### Collection entries
::::

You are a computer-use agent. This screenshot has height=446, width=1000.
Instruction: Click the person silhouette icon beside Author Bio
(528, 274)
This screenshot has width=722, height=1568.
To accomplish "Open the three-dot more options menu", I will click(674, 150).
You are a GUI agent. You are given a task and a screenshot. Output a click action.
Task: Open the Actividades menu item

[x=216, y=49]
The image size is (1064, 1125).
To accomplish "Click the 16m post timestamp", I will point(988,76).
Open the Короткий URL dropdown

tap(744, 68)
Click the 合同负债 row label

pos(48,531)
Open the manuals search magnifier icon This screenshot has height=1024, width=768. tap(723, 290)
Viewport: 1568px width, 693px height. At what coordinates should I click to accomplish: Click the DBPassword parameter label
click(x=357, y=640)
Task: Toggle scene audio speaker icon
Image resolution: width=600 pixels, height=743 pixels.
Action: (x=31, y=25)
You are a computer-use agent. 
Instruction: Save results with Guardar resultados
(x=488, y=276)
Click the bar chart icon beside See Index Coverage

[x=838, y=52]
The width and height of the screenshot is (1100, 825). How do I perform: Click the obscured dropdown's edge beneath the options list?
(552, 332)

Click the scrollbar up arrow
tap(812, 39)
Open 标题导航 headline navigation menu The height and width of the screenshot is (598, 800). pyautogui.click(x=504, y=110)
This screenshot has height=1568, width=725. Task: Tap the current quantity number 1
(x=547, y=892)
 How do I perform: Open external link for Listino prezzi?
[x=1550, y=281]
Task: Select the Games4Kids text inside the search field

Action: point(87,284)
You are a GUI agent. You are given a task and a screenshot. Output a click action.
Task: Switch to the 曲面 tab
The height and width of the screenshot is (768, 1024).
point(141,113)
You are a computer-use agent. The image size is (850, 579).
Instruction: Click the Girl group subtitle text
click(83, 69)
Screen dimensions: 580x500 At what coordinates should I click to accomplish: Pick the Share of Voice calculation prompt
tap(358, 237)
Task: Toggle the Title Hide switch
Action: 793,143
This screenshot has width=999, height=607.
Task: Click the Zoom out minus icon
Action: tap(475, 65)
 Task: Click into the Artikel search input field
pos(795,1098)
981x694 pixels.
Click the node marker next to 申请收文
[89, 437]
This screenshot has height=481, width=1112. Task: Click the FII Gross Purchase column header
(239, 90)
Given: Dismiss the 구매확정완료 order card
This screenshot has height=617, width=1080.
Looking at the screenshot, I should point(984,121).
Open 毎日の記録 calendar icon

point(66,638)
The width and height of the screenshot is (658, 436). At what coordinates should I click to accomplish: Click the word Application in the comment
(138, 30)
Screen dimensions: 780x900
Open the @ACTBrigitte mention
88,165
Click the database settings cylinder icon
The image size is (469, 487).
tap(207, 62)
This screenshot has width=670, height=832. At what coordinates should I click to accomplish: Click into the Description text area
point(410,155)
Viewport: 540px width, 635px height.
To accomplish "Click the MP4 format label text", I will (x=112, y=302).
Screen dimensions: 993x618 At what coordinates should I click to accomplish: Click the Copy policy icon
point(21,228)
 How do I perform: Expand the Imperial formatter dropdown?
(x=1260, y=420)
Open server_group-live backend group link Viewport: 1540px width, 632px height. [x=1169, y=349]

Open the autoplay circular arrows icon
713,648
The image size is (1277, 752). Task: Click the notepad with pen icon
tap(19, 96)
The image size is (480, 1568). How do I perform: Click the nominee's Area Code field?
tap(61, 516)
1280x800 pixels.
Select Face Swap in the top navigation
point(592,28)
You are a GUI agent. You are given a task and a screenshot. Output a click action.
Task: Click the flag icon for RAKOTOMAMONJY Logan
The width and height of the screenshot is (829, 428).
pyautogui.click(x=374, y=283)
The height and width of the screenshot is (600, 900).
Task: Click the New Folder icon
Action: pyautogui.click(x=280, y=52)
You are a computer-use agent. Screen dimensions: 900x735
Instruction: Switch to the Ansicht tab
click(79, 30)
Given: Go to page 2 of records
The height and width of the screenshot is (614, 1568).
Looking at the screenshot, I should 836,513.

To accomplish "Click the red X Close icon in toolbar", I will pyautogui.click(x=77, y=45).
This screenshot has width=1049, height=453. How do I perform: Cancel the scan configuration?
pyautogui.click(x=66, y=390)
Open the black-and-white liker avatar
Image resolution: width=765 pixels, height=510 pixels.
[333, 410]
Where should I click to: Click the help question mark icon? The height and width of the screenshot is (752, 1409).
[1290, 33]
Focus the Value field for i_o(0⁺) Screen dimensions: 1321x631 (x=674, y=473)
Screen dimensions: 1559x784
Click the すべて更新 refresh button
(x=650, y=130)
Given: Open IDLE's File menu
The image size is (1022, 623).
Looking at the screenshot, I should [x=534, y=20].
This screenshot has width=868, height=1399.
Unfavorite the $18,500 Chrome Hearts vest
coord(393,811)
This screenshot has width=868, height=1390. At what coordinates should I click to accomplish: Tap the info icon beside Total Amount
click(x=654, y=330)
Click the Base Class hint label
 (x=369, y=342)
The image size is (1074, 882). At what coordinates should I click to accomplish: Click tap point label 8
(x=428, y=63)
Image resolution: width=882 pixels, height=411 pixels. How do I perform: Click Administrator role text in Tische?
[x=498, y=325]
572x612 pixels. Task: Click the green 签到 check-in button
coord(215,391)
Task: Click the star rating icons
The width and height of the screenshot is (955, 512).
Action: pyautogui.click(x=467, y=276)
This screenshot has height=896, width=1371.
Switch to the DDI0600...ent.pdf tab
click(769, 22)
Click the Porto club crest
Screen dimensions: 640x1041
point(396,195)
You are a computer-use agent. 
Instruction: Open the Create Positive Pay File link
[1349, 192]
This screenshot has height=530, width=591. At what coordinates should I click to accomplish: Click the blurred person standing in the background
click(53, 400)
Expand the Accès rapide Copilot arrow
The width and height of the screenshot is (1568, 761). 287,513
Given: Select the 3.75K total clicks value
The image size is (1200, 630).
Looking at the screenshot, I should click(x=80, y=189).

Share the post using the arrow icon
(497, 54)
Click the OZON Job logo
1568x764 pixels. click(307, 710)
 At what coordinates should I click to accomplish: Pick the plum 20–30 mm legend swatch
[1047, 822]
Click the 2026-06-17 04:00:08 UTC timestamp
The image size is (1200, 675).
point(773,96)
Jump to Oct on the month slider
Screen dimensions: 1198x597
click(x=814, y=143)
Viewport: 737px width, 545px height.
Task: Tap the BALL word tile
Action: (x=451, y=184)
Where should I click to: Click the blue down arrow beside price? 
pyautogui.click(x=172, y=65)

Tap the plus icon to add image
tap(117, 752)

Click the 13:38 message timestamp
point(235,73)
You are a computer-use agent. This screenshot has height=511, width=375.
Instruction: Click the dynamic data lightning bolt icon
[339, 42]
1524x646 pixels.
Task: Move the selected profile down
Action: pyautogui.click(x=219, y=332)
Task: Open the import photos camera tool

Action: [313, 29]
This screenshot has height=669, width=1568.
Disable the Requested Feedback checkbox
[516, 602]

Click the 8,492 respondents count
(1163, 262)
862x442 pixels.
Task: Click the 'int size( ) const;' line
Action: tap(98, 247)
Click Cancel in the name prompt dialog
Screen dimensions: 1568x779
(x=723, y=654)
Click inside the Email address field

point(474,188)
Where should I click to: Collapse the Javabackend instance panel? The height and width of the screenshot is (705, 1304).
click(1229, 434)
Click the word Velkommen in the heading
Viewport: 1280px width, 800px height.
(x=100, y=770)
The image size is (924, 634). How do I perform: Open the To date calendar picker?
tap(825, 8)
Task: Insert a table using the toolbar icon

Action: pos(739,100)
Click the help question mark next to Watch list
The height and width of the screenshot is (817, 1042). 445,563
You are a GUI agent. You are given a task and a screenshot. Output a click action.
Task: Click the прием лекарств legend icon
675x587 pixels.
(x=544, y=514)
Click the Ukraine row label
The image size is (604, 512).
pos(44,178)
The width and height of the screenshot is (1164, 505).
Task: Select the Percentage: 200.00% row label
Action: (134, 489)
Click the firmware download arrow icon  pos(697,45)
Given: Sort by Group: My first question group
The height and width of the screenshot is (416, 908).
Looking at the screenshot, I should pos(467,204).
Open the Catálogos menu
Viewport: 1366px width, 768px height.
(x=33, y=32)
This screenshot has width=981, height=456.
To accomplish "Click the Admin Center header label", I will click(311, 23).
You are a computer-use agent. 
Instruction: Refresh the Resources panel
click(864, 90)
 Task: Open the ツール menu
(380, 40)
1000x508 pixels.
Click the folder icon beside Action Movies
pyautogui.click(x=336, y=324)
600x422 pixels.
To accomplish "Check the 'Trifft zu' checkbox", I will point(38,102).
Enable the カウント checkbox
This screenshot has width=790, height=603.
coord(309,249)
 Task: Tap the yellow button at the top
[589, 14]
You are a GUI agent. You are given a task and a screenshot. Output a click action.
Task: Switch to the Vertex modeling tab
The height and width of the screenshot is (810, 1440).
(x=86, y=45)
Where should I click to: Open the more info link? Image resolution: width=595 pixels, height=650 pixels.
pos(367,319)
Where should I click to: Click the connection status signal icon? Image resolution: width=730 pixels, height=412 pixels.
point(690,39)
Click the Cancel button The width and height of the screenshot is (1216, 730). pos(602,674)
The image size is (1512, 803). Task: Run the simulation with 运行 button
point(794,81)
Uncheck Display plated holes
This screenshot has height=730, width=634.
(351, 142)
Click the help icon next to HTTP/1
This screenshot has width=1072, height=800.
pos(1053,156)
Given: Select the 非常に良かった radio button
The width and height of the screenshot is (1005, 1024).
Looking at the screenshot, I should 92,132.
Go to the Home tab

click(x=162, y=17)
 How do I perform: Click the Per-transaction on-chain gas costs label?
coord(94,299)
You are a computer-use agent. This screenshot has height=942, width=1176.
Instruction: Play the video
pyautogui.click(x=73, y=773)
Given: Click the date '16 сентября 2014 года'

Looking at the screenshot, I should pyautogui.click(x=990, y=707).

::::

### Work order
Would you please copy exactly the part of the entries above that begins at the line containing "Instruction: Click the person" and ends at the line containing "Open the manuals", both lines included?

### Your response
Instruction: Click the person silhouette icon beside Author Bio
(528, 274)
This screenshot has width=722, height=1568.
To accomplish "Open the three-dot more options menu", I will click(674, 150).
You are a GUI agent. You are given a task and a screenshot. Output a click action.
Task: Open the Actividades menu item

[x=216, y=49]
The image size is (1064, 1125).
To accomplish "Click the 16m post timestamp", I will point(988,76).
Open the Короткий URL dropdown

tap(744, 68)
Click the 合同负债 row label

pos(48,531)
Open the manuals search magnifier icon This screenshot has height=1024, width=768. tap(723, 290)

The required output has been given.